#### Required tasks:
(a) Answer these questions from the cichlid thread:
(i) How long does characinfan say a color change from diet will take?
(ii) What kind of sheen does Cory say the males have, visible well in the fins?
(iii) Which other vegetable does characinfan name as an option?
(b) Please update the cichlid thread from "they are males, the" to "ones are females.", replacing "gender" with "sex".
(c) According to the cichlid thread, why can the thin vegetable slices be left in the tank overnight?

#### Source document:
It might be partially due to age but also to diet. You could try adding some food high in natural orange or red pigments. If your fish eat red pepper or carrot, they work well. There are also some commercial colour-enhancing supplements available.


----------



## PACMAN (Mar 4, 2010)

I usually feed my cichlids greens, but can I feed them carrot/peppers??? How do I go about preparing those two vegetables?


----------



## characinfan (Dec 24, 2008)

Slice the veggies thinly and add a small bit to see if the fish eat them. (You can leave the slices in overnight in case your fish prefer to eat at night). If they do, great. If they don't, just remove them from the tank.

Oh yeah, sweet potato is another option.


----------



## PACMAN (Mar 4, 2010)

so I leave the carrots raw, and just do thin slices and they will eat that? I even find it hard to chew. how would they break pieces off? or am i dicing the carrot? please advise  


red pepper is much softer and I can see them ripping them and eating small pieces


----------



## characinfan (Dec 24, 2008)

If the carrot is sliced thinly enough (like with a vegetable peeler), they should be able to bite through it. Alternatively, you could blanch the carrot (dip slices in boiling water) to soften it.


----------



## PACMAN (Mar 4, 2010)

cool, thanks! I'm going to try it tonight or tomorrow, I'll let you know how it goes!


----------



## characinfan (Dec 24, 2008)

Colour change as a result of diet will take weeks/months, but a bit of extra veggies in the diet doesn't hurt. If they like the veggies, just keep feeding them some on occasion.

Good luck!


----------



## Cory (May 2, 2008)

They are most likely males and what you are seeing is them coming into their adult colours. Males will be lighter orange with a blueish sheen to them that you can see well in the fins. They do tend to be more of a deep orange when they are younger and it fades with age. If you see good hints of blue in the fins and some in the body it is just a male and you can rest easy.


----------



## cichlidsnorth (Dec 2, 2009)

they are males, the males lighten up quite a bit more than the females, the dominate male will lighten up the most.


----------



## zray11 (Aug 18, 2010)

the color is due to the gender. light ones are males and brighter ones are females.

don't bother to slice the veg. they won't touch it. if you wanna try, try to make they food by yourself. try this

http://www.cichlid-forum.com/articles/food_recipes.php

I got over 100 of them in Winnipeg. Sadly move to Toronto.............


----------

(Saved entries)
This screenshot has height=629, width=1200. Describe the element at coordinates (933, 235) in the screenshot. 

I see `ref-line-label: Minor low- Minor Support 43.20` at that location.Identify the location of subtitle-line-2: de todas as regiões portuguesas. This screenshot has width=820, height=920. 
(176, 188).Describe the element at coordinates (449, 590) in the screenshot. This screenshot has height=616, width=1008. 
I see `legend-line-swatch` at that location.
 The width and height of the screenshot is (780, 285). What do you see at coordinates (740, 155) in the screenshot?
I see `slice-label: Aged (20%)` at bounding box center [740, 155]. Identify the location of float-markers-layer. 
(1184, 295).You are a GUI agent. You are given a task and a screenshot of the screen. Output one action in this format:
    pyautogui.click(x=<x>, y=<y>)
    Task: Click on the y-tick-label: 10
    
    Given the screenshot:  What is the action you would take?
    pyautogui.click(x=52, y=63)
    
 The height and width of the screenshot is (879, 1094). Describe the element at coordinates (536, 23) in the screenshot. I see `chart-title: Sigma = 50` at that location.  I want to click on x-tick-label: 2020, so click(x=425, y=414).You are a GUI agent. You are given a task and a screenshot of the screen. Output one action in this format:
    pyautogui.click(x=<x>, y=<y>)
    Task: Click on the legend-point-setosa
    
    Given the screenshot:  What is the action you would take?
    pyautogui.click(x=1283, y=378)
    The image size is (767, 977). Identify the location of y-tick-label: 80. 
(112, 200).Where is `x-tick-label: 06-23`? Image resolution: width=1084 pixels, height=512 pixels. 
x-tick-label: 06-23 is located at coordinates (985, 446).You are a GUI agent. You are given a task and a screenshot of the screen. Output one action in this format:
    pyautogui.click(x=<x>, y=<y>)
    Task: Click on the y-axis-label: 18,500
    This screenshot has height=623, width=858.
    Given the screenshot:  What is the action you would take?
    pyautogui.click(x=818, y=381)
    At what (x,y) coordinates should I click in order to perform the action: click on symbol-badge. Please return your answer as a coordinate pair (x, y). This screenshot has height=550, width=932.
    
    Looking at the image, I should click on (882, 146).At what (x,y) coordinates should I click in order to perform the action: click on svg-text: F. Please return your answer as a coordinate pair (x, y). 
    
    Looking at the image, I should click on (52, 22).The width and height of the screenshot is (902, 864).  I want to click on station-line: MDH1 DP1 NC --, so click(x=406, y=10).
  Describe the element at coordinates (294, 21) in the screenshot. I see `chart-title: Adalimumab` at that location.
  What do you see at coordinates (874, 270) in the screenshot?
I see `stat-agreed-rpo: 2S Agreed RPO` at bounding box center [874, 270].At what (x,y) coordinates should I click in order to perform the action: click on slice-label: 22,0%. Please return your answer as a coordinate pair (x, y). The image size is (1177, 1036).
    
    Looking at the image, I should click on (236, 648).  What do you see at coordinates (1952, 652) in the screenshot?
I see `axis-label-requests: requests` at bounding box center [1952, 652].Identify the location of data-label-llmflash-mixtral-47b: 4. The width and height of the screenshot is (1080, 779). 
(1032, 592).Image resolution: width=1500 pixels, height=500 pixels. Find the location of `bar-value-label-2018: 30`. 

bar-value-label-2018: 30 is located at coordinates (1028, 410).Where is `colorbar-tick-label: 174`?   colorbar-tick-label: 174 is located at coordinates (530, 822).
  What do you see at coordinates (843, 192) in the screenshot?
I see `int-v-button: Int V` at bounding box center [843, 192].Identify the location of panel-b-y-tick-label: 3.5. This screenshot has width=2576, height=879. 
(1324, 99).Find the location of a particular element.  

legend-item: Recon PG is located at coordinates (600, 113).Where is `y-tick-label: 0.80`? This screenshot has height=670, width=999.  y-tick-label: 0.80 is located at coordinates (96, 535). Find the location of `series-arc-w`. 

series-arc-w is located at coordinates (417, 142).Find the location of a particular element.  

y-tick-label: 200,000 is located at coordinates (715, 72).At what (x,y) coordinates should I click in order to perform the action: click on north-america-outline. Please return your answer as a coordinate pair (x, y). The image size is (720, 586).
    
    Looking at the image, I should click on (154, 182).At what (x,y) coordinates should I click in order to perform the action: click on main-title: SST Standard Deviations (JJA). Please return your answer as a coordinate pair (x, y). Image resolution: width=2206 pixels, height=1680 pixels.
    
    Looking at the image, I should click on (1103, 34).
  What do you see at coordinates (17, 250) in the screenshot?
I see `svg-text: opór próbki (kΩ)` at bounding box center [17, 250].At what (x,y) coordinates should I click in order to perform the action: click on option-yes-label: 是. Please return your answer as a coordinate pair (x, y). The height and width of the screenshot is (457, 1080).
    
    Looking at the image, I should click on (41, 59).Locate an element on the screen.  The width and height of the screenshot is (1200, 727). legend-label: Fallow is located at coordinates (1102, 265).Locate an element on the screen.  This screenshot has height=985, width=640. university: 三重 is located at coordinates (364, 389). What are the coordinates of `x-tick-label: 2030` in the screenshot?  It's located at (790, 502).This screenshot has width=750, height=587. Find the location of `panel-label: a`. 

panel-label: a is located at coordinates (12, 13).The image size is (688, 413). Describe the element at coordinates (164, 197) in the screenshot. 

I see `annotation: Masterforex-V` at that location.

#### Solutions for each task:
(a)
(i) Weeks or months.
(ii) A blueish sheen.
(iii) Sweet potato.

(b)
they are males, the males lighten up quite a bit more than the females, the dominate male will lighten up the most.


----------



## zray11 (Aug 18, 2010)

the color is due to the sex. light ones are males and brighter ones are females.

(c) The slices can stay in overnight in case the fish prefer to eat at night.